Research Article: Enhanced sentinel surveillance for hepatitis B infection in 200 counties in China, 2013-2016

Date Published: April 23, 2019

Publisher: Public Library of Science

Author(s): Ning Miao, Hui Zheng, Xiaojin Sun, Liping Shen, Feng Wang, Fuqiang Cui, Zundong Yin, Guomin Zhang, Fuzhen Wang, Eric HY Lau.

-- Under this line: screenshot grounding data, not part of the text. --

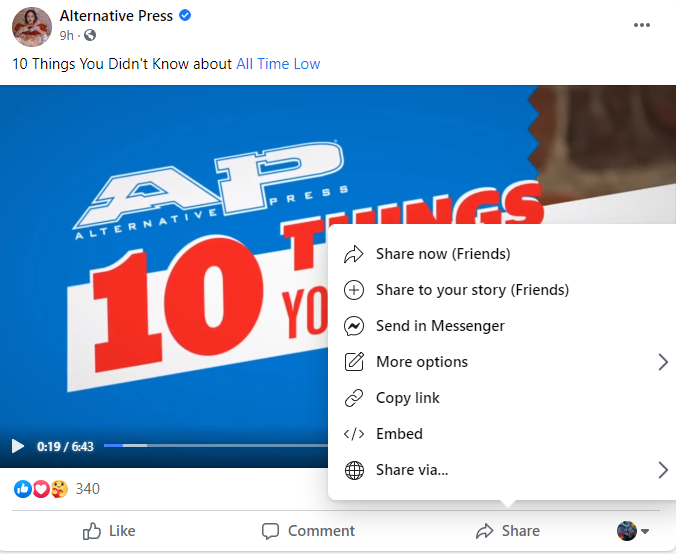The width and height of the screenshot is (676, 554).
Task: Click the chain link Copy link icon
Action: (x=354, y=398)
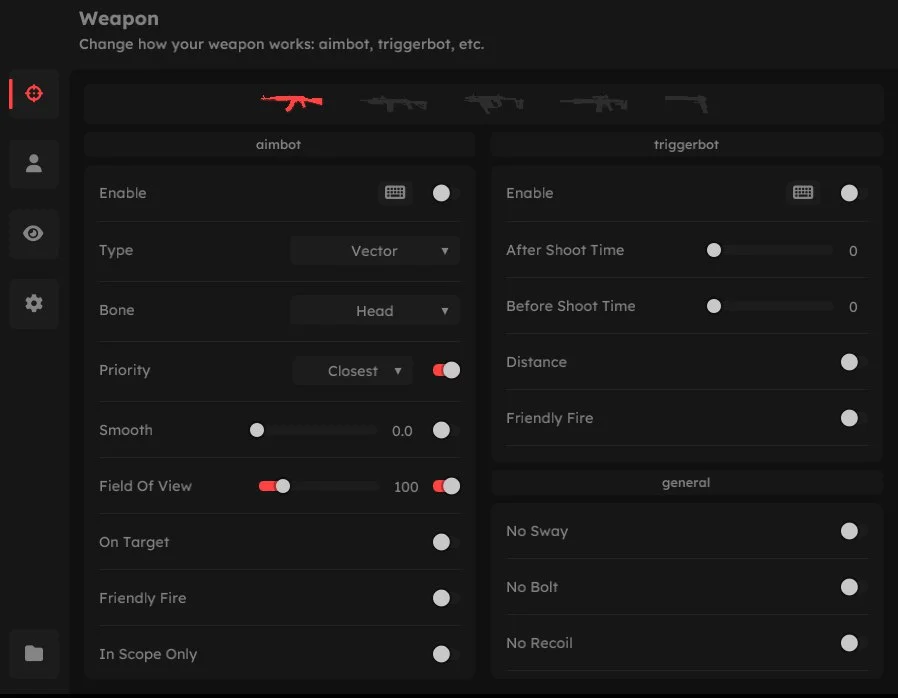The image size is (898, 698).
Task: Select the pistol weapon category icon
Action: pyautogui.click(x=686, y=102)
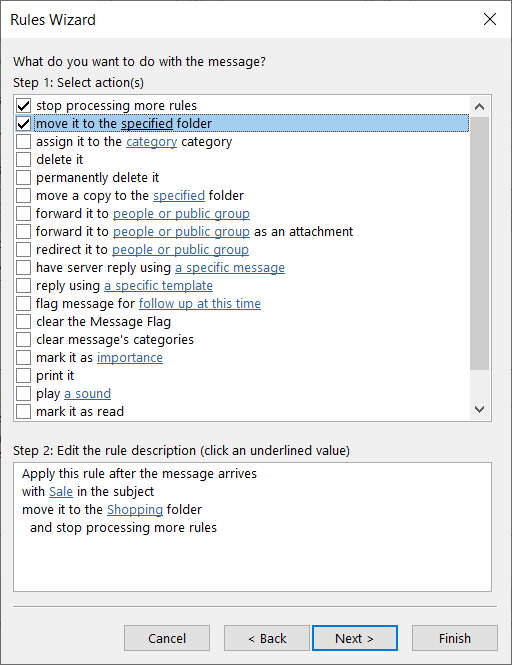
Task: Check clear the Message Flag option
Action: click(23, 321)
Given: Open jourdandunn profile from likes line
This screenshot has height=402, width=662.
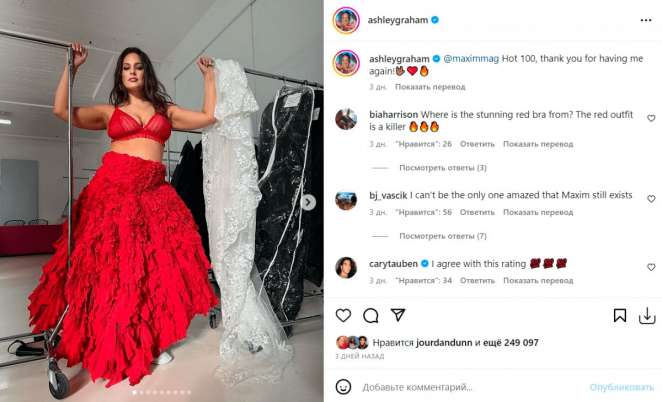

Hepatitis B infection is a major public health challenge in China. Clinicians report hepatitis B cases to the National Notifiable Disease Reporting System. A 2007 study found that only 35% of hepatitis B cases that had been reported as acute infections met a rigorous case definition of acute hepatitis B, implying overreporting of new-onset infections. To increase the accuracy of reported acute hepatitis B infections, in 2013, we initiated enhanced hepatitis B surveillance in 200 sentinel counties. We compared incidences and proportions of different stages of hepatitis B infection before and after implementation of enhanced surveillance. We checked the accuracy of reported data and re-diagnosed hepatitis B cases reported as acute infection according to the enhanced diagnostic criteria and calculated positive predictive value(PPV) of acute hepatitis B reports. Compared to previous surveillance, with enhanced surveillance, the incidence of reported acute hepatitis B infection decreased by 53.7% and the proportion of unclassified hepatitis B infection was reduced by 79.4%. From 2013 to 2016, the PPV of acute hepatitis B increased (55.8% to 71.0%); PPV rates in western and rural areas were lower than in other areas. We recommend enhancing hepatitis B surveillance nationwide using these new standards, and raising western and rural areas clinicians’ diagnostic and reporting capacity, and ensuring sufficient resources for IgM anti-HBc testing.

Partial Text

An estimated 291 million people were living with chronic Hepatitis B Virus (HBV) infection around the world in 2016. HBV has been highly endemic in China, as historical HBV transmission built a reservoir of approximately 86 million chronically infected persons, accounting for 30% of the global burden of chronic HBV infection[1].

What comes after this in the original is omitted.